Even though shadow puppets can be very creative and complex, they can also be extremely simple. Students can make basic shadow puppets. With little or no experience, a classroom can put on a simple shadow play with little expense and in a short time.

Think about your play and write a script.

Draw and cut out the puppets.

Create your “stage” using a framework and a translucent or thin white paper.

Put a lamp behind the screen of your “stage”, turn-off the lights and play your story!

Mind Mapping

Mind mapping is an effective way to capture your thoughts and bring them to life. It is a creative and logical means of note taking.

A mind map is a diagram that connects information to a central topics and it allows you to display all the information you have. Moreover, you do not have to follow any special order, but you should write them down as soon as they pop into your head. Throw out any idea, you will worry about how to organise them later.


Characteristics of a Mind Map

  1. The main idea or topics is crystallised in the central part.
  2. The main themes radiate from the central image as branches.
  3. Each branch includes a key word for chunking information into themes.
  4. Ideas and thoughts connected to the key words are represented as twigs of the relevant branch.


How to make a Mind Map

  1. Think of your general idea and write it down at the centre of the page.
  2. Think about sub-themes and draw branches starting from the centre.
  3. Make sure you use very short phrases or single words.
  4. If possible, add images to recall your thoughts. Be as creative as you can! It will allow you to develop further thoughts on the topic.

Creating a pop-up book 

Pop-up elements in a book create an exciting new dimension to it, in particular when promoting reading among children. Pop-up books are a way to read while playing and using them with children will allow entertaining them.

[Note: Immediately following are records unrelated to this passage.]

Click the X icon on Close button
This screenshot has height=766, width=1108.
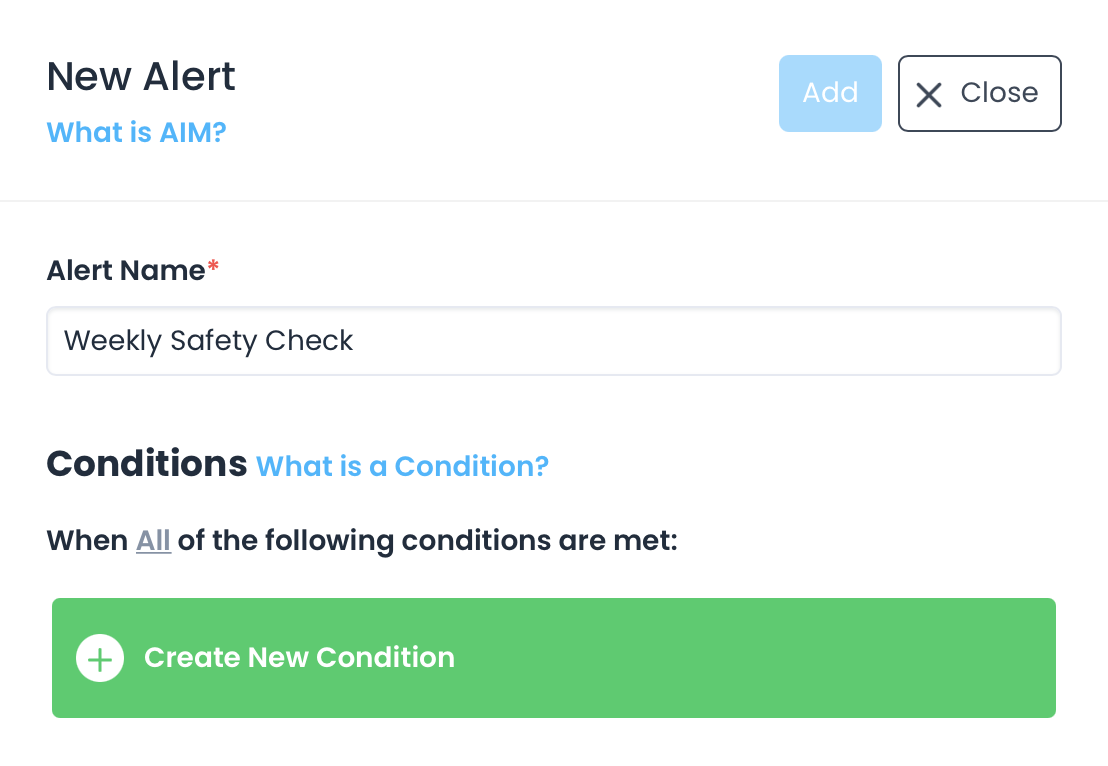coord(929,94)
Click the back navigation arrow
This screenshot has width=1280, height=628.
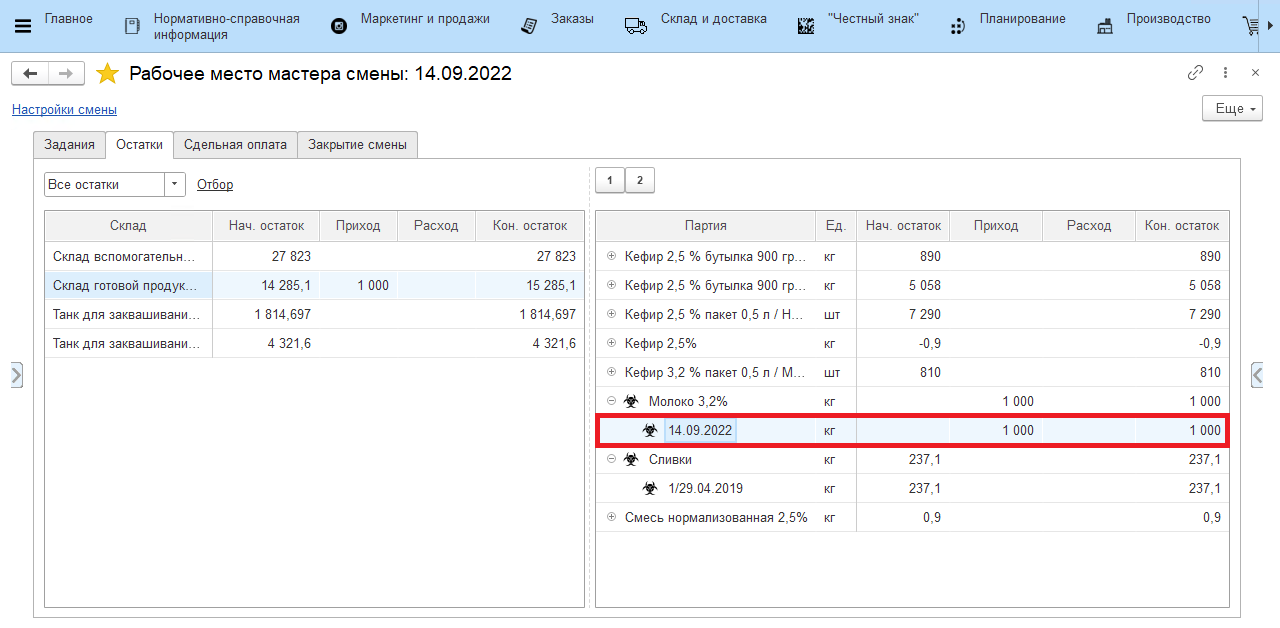click(x=30, y=74)
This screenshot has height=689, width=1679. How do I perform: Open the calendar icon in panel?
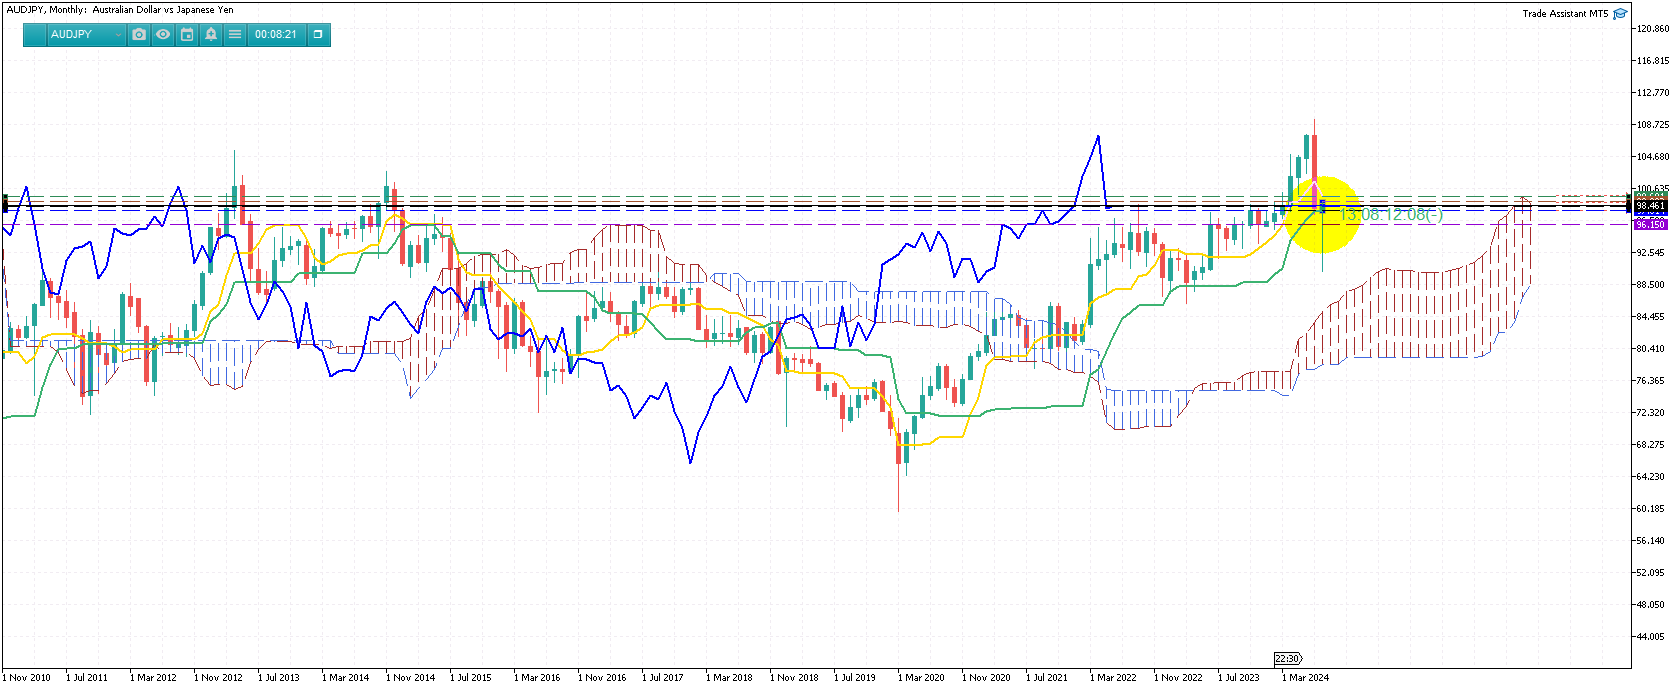(187, 34)
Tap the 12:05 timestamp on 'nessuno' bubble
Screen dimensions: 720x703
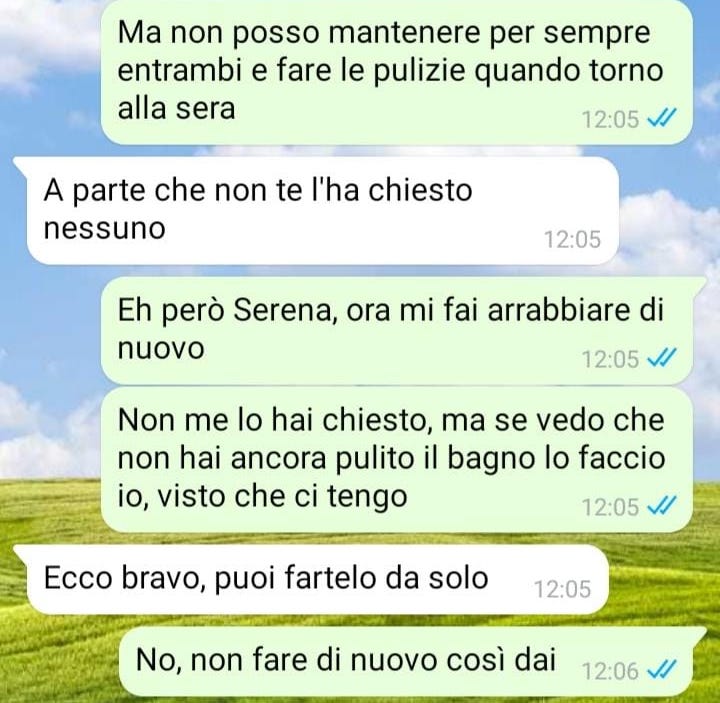point(572,239)
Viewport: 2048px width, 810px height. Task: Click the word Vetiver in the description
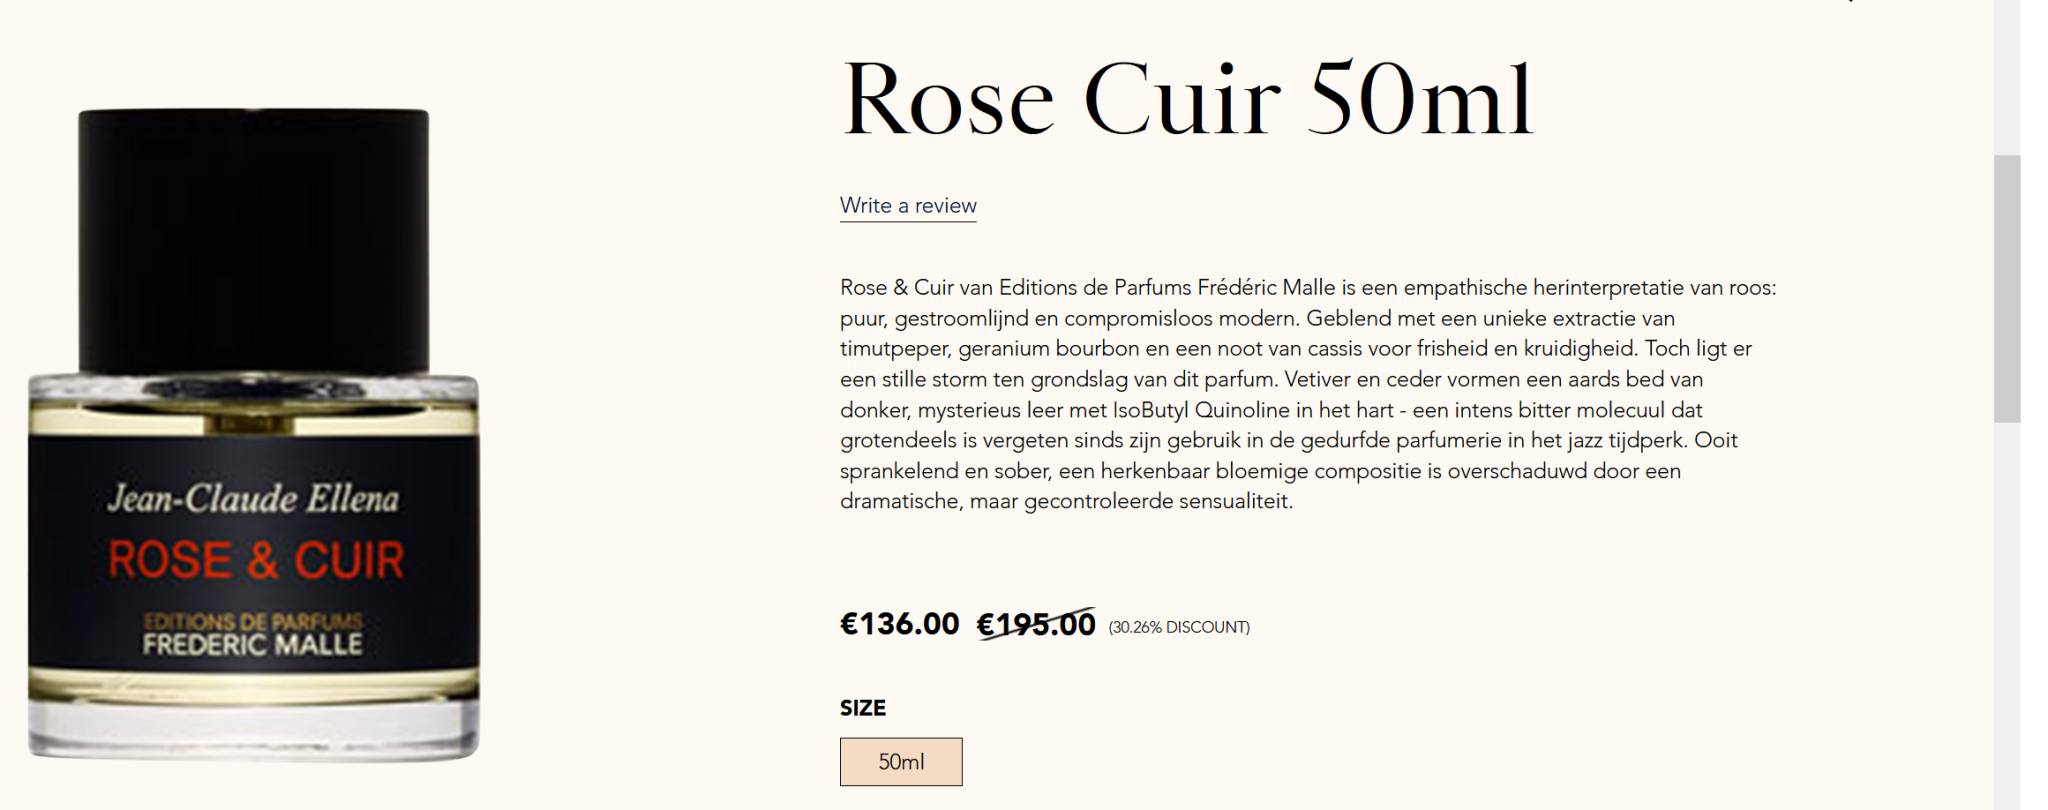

Once you decide the story you wold like to tell, you can start to work on your pop-up book.

  1. Plan your work: before you actually create the book, it is important that you know how many pages you will need along with how many pictures you will need and where to put them.
  2. Create a storyboard: write down the story and divide in different chapters or pages. It is important to know where you need a new page.
  3. Fold an A4 paper and cut two parallel, horizontal slits in the centre of the paper where it has been fold. These slits will create a tab.
4. Use your finger, a thin pencil or pen to gently pry the tab forward.
5. Make your illustrations. You can either draw the illustrations on separate papers or cut pictures from photos, magazines, newspapers, etc.
6. Decorate the background of each page.
7. Cut and paste the pictures or images on the tabs.
8. Glue all the pages together.

9. Create an outside cover: fold a sheet of heavy paper slightly larger than the rest of the book; decorate the front and the back; and, glue the back and front inner covers to the first and last pages of the book.